В прозрачном белье, где надо подбритая и уверенная в своих достоинствах Ольга, бесспорно, выглядела классно. Обе революционерки заворожено и растерянно смотрели на нее во все глаза, не забывая про мое молчаливое присутствие.
- Ну, че, девки, кто рискнет померить? - поинтересовалась наша раскованная современница и опять насмешливо улыбнулась.
- Простите, мне нужно уйти, - сдавленным голосом сообщила народница и, не поднимая глаз, неприлично быстро выскочила из комнаты.
- Вот тебе и эмансипация! - засмеялась ей вслед Ольга. - Мужика испугалась! Ты, Шур, тоже куда-нибудь спешишь? - добавила она, нахально глядя на социал-демократку.
Александра Михайловна скользнула в мою сторону задумчивым взглядом и, облизнув кончиком языка губы, ответила глухим голосом:
- Нет, я не спешу.
Потом добавила, обращаясь ко мне:
- Вы, надеюсь, не будете смотреть, как я переодеваюсь?
- Конечно, если вас это смущает, - сказал я небрежным тоном, подражая в нахальстве Ольге. - Если вы хотите, то я отвернусь.

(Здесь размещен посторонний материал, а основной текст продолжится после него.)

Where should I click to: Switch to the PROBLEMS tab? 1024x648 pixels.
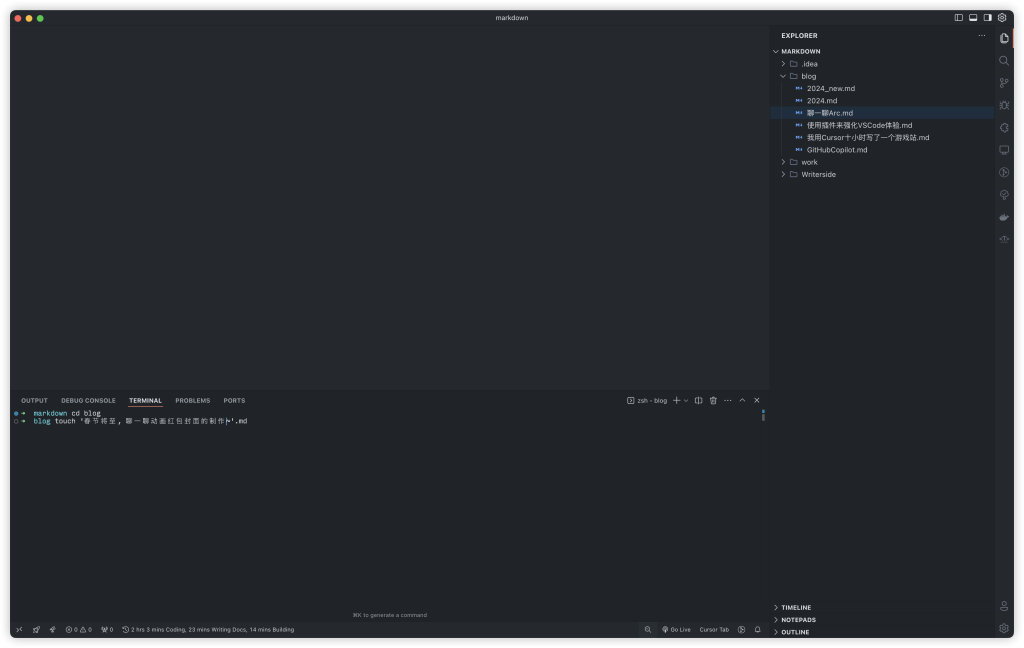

Процесс примерки дамского белья меня, как думаю, и любого нормального мужчину, очень заинтересовал, и оставлять такую интересную компанию мне, понятное дело, не хотелось. Я прошел в конец гостиной и сел в кресло спиной к дамам так, чтобы можно было, слегка отклонившись в сторону, увидеть то, что будет происходить, хотя бы отраженным в застекленной картинной раме.
Александра Михайловна, по-моему, тотчас забыла о моем присутствии, она сосредоточенно склонила голову и принялась разбирать разложенные на столе вещи. Они с Ольгой были одного роста, но революционерка была немного полнее.
- А это что такое? - спросила Коллонтай, взяв в руки мини-юбку.
- Юбка, - удивленно ответила Ольга.
- Такая короткая, - в свою очередь, удивилась Александра Михайловна, прикладывая одежду к бедрам. - Это что-нибудь интимное?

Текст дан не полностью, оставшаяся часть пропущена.